Thing 6: Smart devices

When buying a smart device, it’s important to understand the product you are looking at. Check reviews about the product and manufacturer, search reputable news sources and ask people you know.

When you first buy a device, it might come with a password printed inside the manual or on a sticker stuck to the device. This is the default password.

Unfortunately, default passwords can be well known to cyber criminals where the manufacturer uses something simple (Username: admin and Password: admin) or uses the same credentials across all their devices – a common practice with some brands of security cameras.

It’s important to check whether your device has a default password and change it to something more secure if it does. Look in the product manual or visit the manufacturer website if you need help to do this.

Smart devices usually come with an app and/or website for you to manage them and use their features. Cyber criminals will be able to use your device just like you would if they are able to break into this account.

Create a strong and unique password for this just like you would with any other online account and setup two-factor authentication (2FA) if it’s an option.
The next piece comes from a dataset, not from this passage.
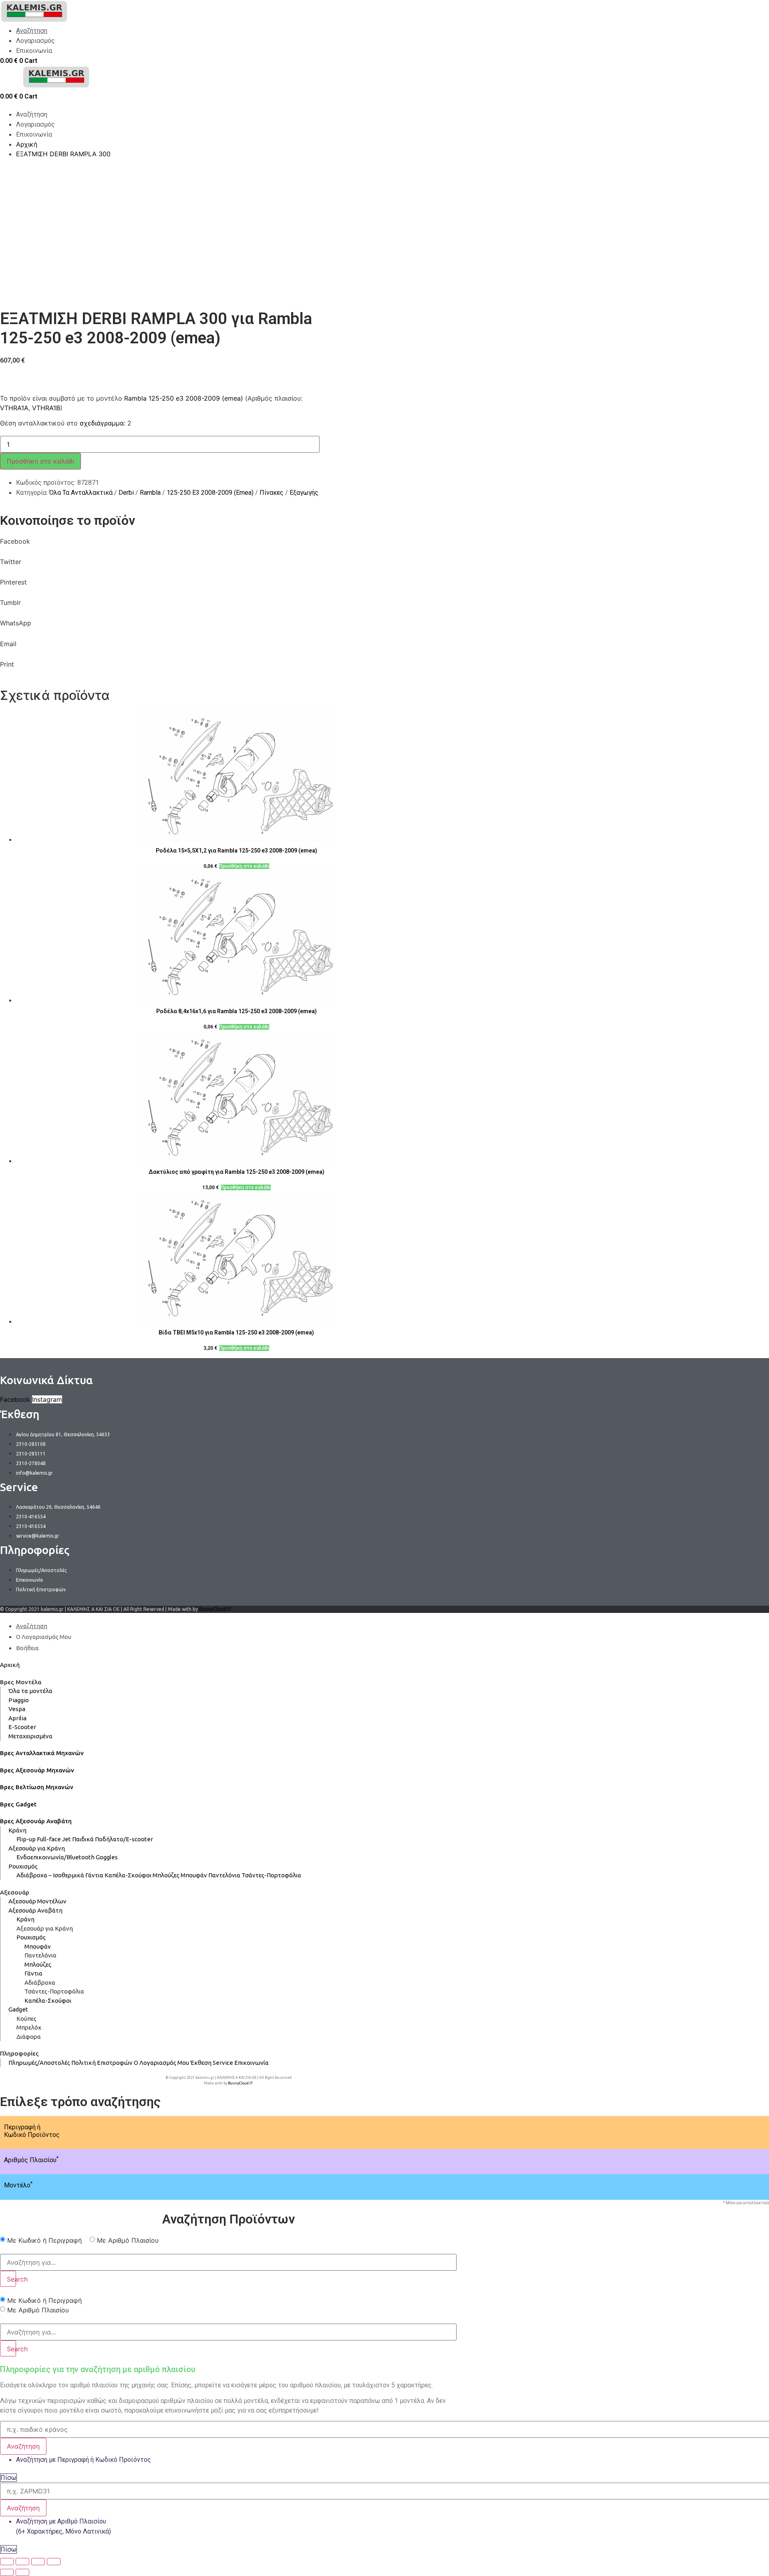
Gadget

Even if you can’t see it, your devices will have an operating system just like a computer or smartphone and it’s important to keep this updated. Otherwise newly discovered vulnerabilities with the device will not be fixed and this could offer cyber criminals a route into your home.

The National Cyber Security Centre (NCSC) recommend that you:

• switch on the option to install automatic updates (if available)
• install any manual updates when prompted
• make sure your device's operating system is up to date.
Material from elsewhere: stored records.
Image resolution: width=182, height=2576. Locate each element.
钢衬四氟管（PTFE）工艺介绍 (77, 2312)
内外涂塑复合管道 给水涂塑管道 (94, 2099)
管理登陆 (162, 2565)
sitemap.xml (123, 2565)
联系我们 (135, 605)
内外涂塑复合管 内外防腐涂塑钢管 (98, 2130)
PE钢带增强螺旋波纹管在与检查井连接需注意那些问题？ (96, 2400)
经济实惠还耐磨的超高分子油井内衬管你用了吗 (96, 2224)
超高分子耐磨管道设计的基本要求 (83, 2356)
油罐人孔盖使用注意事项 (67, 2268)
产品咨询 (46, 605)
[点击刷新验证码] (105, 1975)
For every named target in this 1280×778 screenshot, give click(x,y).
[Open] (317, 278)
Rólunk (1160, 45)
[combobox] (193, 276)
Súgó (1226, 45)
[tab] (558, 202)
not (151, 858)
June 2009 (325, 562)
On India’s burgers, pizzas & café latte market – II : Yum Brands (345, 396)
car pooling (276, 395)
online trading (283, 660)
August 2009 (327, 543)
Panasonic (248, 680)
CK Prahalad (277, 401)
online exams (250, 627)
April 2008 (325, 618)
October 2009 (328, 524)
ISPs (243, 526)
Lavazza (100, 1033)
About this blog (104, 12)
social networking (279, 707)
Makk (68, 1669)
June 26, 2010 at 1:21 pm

With some products it might not be clear what you need to do to update them. Check the product manual or manufacturer website for guidance about ‘software’ or ‘firmware’ updates.

If you don’t require all the features offered by your device then turn these off if you can. For example, a security camera might record audio alongside video but allow you disable this.

Nearly all home routers have features called UPnP and port forwarding. These features make it easy for your devices to find each other and allow internet access to devices on your home network. Games consoles like the Xbox and PlayStation require them for online gaming but the features can be a security risk especially when you have smart devices within your home. Login to your router and check both UPnP and port forwarding are disabled if you don’t absolutely need them.

Once you finish using a smart device you may wish to give it to someone else, sell it or dispose of it. Before you do this, reset your device to factory settings. This wipes settings you’ve applied since owning the device along with any personal information that might identify you.

Look for a ‘Reset to factory settings’ or ‘Reset to factory default’ option in your device settings. Also make sure no memory cards are left in the device as these could still contain data.

Increased adoption and reliance on smart devices is driving the development of a new suite of cyber security products aimed at consumers. Companies traditionally associated with anti-virus software are beginning to offer physical devices you plug into your home network to help secure it. Examples include the Bitdefender Box, F-Secure Sense and Norton Core.